What is expected
Go through the data and retrieve each line that includes the string "target".

Items from a dataset:

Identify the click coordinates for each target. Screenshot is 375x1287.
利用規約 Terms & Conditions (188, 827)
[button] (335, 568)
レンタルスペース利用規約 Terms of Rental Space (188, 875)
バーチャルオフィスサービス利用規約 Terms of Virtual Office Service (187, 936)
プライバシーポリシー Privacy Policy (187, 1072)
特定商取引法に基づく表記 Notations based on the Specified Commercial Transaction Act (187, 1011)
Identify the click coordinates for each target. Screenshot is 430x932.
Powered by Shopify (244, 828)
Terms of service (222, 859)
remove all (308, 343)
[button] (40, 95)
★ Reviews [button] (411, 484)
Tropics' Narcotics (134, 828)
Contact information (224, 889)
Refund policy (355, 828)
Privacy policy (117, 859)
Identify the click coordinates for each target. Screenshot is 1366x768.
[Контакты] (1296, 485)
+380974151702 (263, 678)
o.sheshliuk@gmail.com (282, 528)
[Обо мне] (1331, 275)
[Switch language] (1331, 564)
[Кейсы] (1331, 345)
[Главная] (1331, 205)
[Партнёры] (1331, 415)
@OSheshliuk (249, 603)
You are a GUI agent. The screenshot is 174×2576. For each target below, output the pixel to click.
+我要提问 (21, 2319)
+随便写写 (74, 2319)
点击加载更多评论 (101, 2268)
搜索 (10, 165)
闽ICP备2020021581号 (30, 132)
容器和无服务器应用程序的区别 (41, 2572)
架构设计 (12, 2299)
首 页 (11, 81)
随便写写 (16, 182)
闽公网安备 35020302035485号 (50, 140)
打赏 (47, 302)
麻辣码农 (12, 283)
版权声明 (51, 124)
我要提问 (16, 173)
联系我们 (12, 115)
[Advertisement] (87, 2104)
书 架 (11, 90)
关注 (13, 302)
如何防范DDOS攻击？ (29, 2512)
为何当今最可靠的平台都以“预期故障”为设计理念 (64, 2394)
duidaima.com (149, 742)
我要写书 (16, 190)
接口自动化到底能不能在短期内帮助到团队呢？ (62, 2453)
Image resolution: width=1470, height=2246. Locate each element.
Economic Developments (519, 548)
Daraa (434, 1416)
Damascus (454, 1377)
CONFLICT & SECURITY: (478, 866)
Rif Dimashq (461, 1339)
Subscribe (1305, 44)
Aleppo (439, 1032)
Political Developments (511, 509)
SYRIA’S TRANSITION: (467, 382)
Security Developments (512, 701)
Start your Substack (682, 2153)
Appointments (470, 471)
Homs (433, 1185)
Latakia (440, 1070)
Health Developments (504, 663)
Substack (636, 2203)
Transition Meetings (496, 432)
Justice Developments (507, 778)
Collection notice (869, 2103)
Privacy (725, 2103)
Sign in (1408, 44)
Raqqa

Result of the exercise
Identify the click coordinates for each target. Screenshot is 375x1287.
Identify the click coordinates for each target. Screenshot is 430x932.
Identify the click coordinates for each target. Screenshot is 1366x768.
You are a GUI agent. The screenshot is 174×2576. For each target below, output the pixel to click.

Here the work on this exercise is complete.